Figure 5.. MMP- synergistic screen identifies a mitochondrial ADP/ATP translocase.

(A) RNAi clones targeting 11,511 genes were fed to newly hatched MMP- L1 animals. Adult worms with a Protruding vulval (Pvl) phenotype were scored for AC invasion defects if the gene did not cause Pvls in wild-type worms. (B) Representative images of AC (arrow) invasion in animals treated with ant-1.1 RNAi shows the blocked invasion in MMP- animals (arrowheads). (C) Grayscale (left) and spectral (right) imaging showing ANT-1.1 (ant-1.1>ANT-1.1::GFP) levels enriched in the AC (1.6 ± 0.06; n= 10; dotted outline). Within the AC, ANT-1.1 is enriched (1.5 ± 0.2; n=5; arrowhead) to the invasive membrane compared to neighboring uterine cells ((0.85 ± 0.2; n=5; mean ± SD, p=0.02) marked by asterisks, see Methods). (D) MitoTracker staining (top, and merged with DIC on bottom) shows a similar enrichment pattern to ANT-1.1 in the AC (arrow) compared to neighboring cells (AC/UC 1.8 ± 0.3, n=10; left bar graph and AC polarity 2.2 ± 0.9; n=11). Fluorescence intensity of MitoTracker Red is higher at the invasive membrane (arrowheads) in MMP- animals (boxplots MMP⁻= 7297 ± 1751, N=11; wild type=4436 ± 180, mean ± SD, N=10, p0.0001). (E) Representative images of sensitized emission (FRET/CFP ratios) spectra of the ATP biosensor in the AC (cdh-3>ATeam). ATP levels in the AC are highest at the invasive cell membrane (arrows) in MMP- animals (line graph of mean gray value plotted for 8 animals along the apical to basal (invasive) axis of the AC; bar graph = 2.5 ± 0.04, n=8). Scale bars, 5μm.

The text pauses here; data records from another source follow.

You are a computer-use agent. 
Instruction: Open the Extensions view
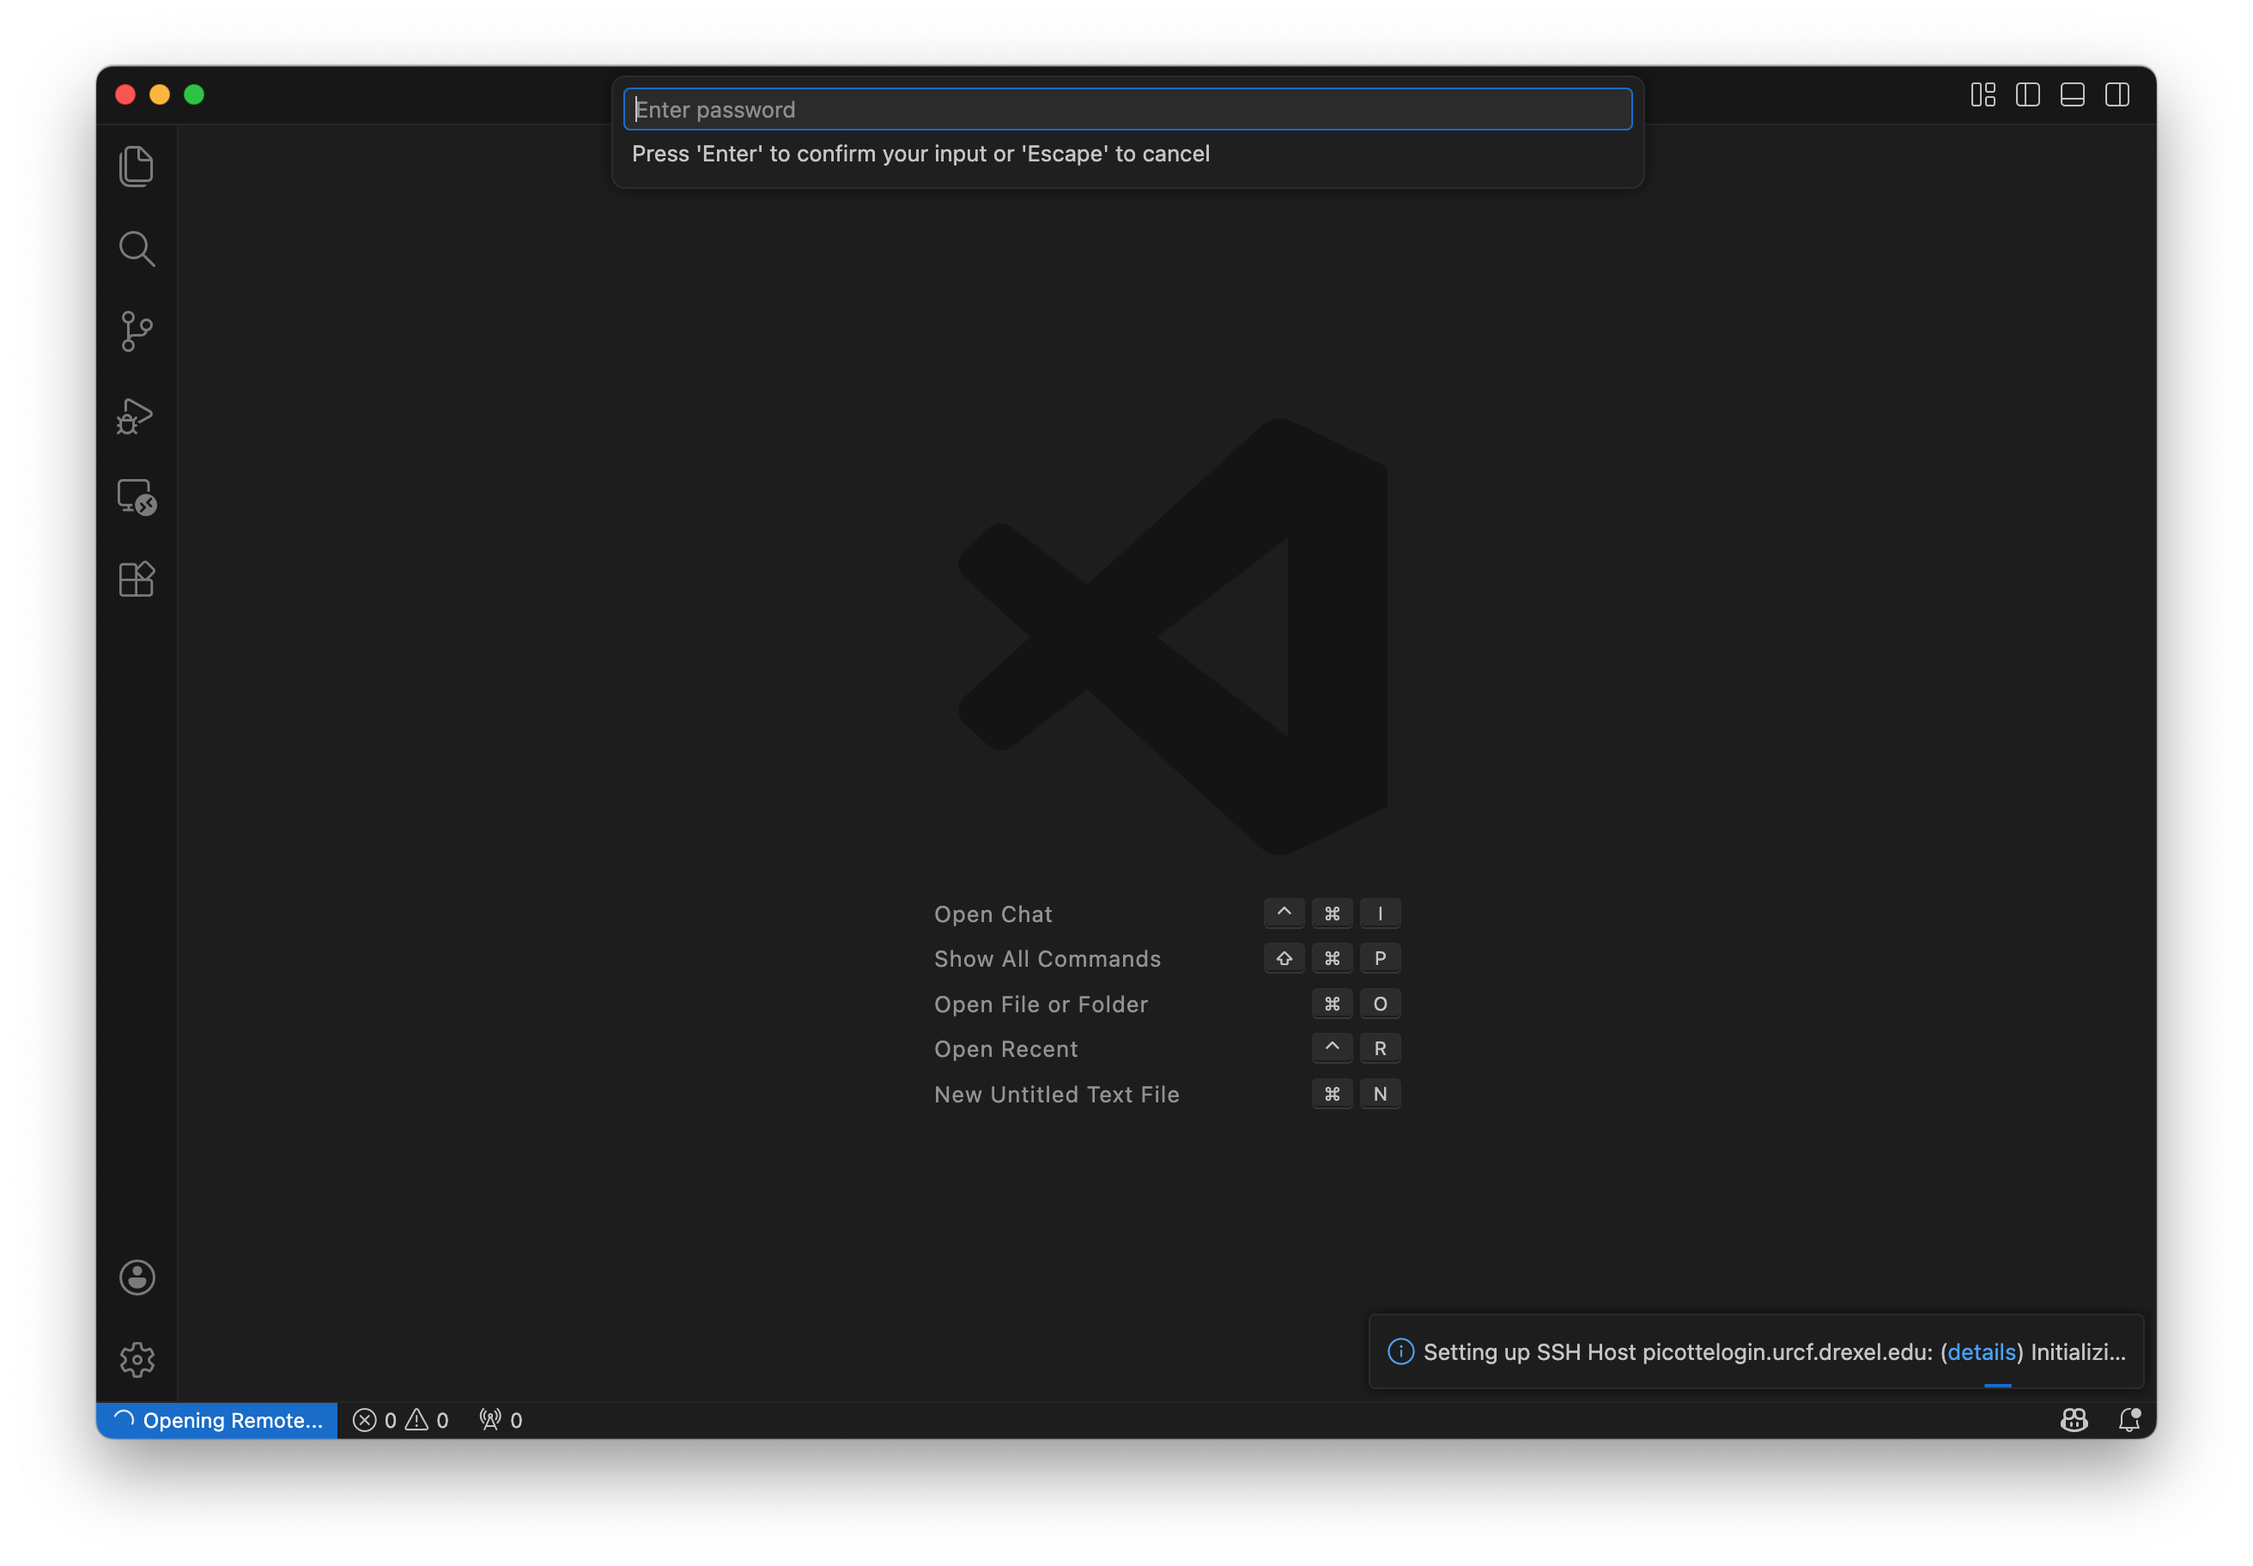[136, 579]
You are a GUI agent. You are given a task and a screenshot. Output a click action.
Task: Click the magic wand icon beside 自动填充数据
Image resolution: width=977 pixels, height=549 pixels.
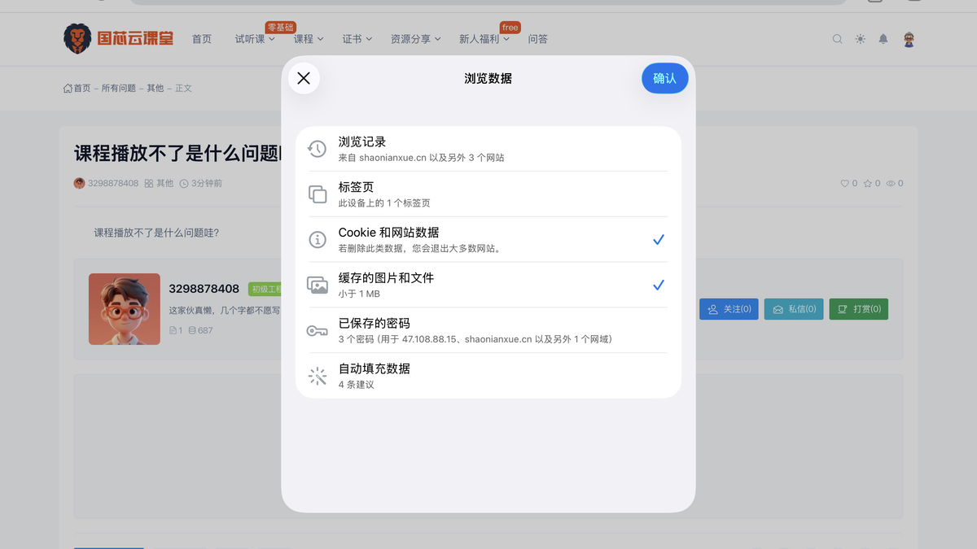(318, 376)
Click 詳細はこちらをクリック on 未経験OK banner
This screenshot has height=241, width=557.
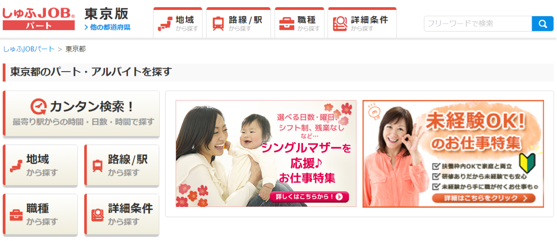click(483, 198)
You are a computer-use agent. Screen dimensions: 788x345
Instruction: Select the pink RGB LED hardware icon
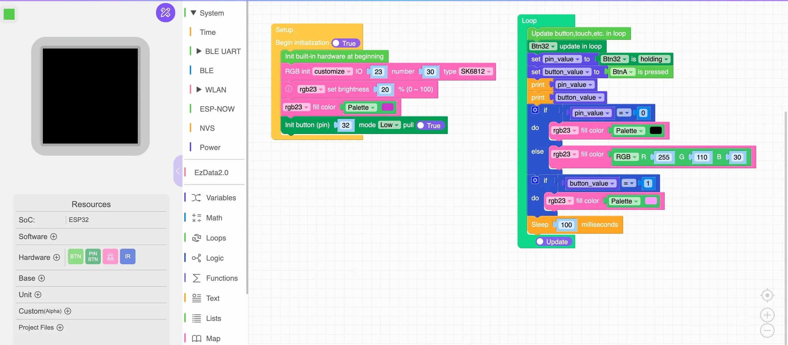tap(110, 256)
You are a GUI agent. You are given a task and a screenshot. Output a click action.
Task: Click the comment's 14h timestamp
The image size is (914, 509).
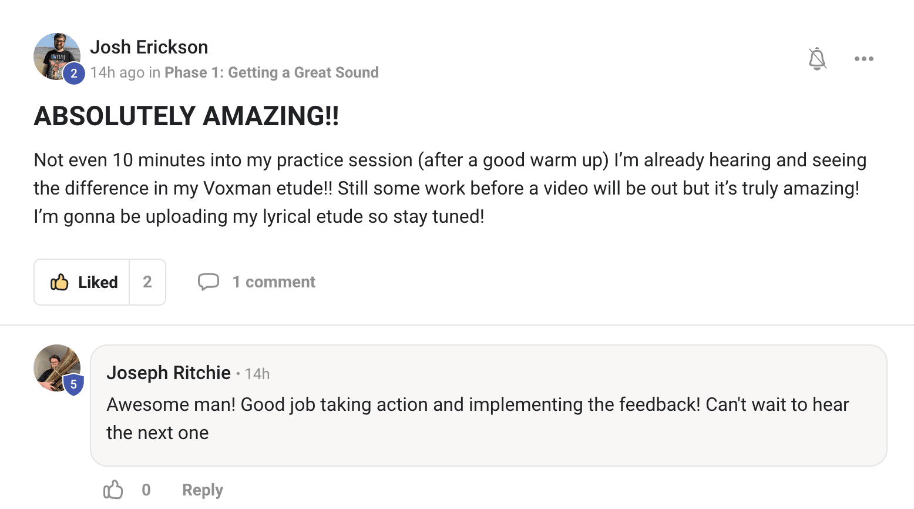[x=257, y=374]
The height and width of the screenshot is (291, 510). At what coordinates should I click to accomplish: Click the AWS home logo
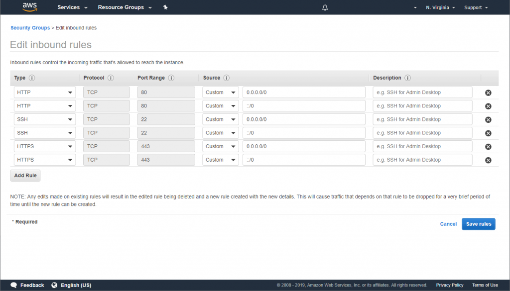click(29, 7)
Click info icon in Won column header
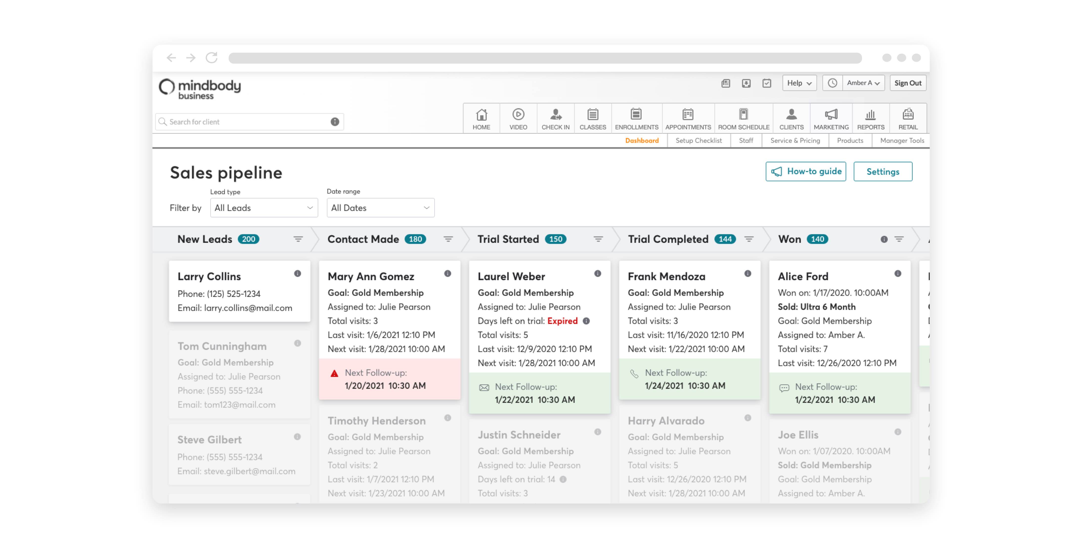The image size is (1079, 548). 884,239
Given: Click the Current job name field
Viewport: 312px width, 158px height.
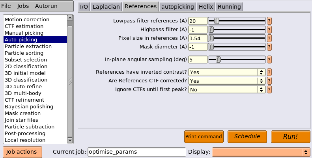Looking at the screenshot, I should point(137,152).
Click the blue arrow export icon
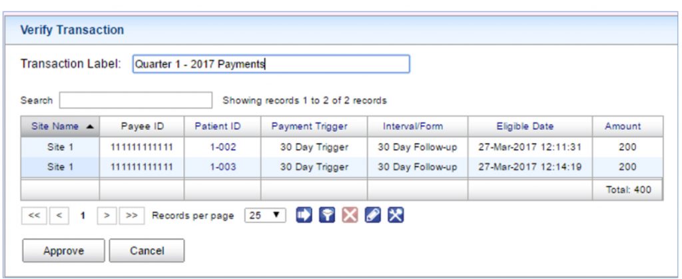Viewport: 682px width, 279px height. tap(304, 216)
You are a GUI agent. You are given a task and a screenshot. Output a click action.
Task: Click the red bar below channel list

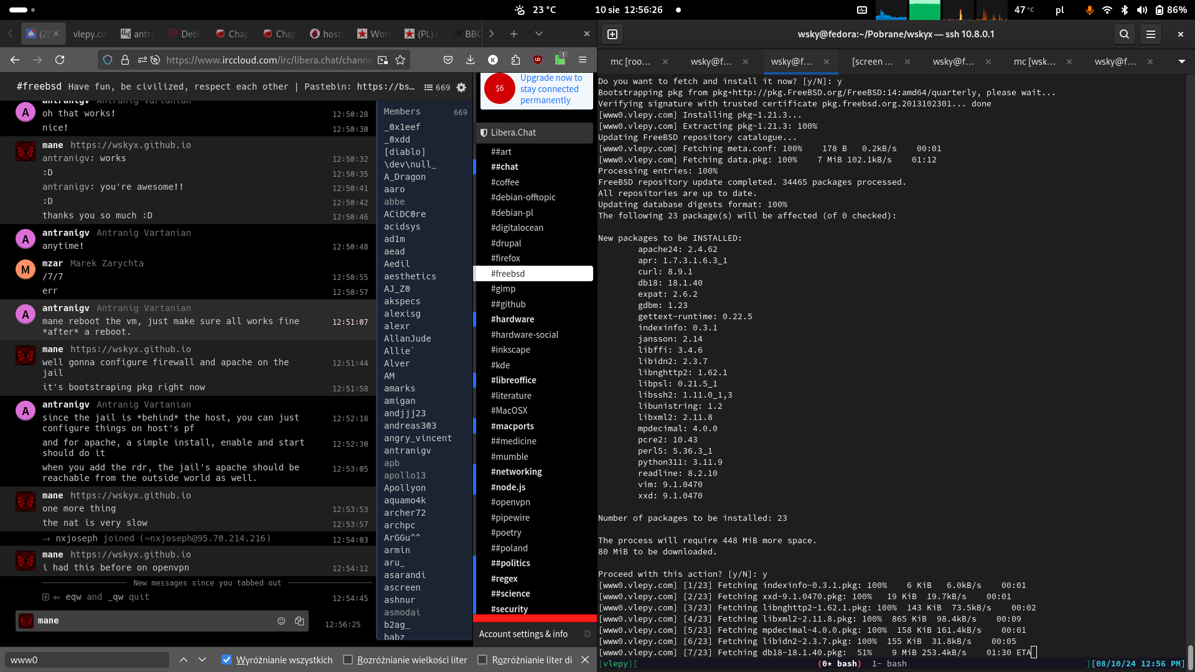pos(535,618)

Figure 6.. Mitochondria are tightly juxtaposed to the invasive F-actin networks.

(A) Mitochondria initially are juxtaposed to F-actin the invasive membrane before occupying the invasive protrusion alongside the F-actin network. Mitochondria staining is shown alone (DIOC₆(3)); white, or merged with F-actin (mCherry::moeABD; magenta). Masked images and isosurface labeling of F-actin (magenta) and mitochondria (green) during early (left images), mid (center images) and late (right images) stages of AC invasion. (B) Actin enrichment decreased from 3.6 to 1.7 fold (p=0.0001) and the volume of the F-actin decreased by 70% (4.48 ± 2.34 to 1.31 ± 0.04 μm³; mean ± SD, p=0.006, n=8 each group) after treatment with ant-1.1 RNAi in MMP- animals. (C) Schematic diagram showing the time course of adaptive MMP- invasion. Invasion is delayed and is propelled by increased Arp2/3-mediated F-actin networks and enrichment of mitochondria/ATP (via ANT-1.1 ADP/ATP translocase), which helps form a large protrusion that breaches and displaces BM through physical forces. VDAC is an outer mitochondrial membrane pore that facilitates diffusion of small hydrophilic molecules such as ATP & ADP. Scale bars, 5 μm.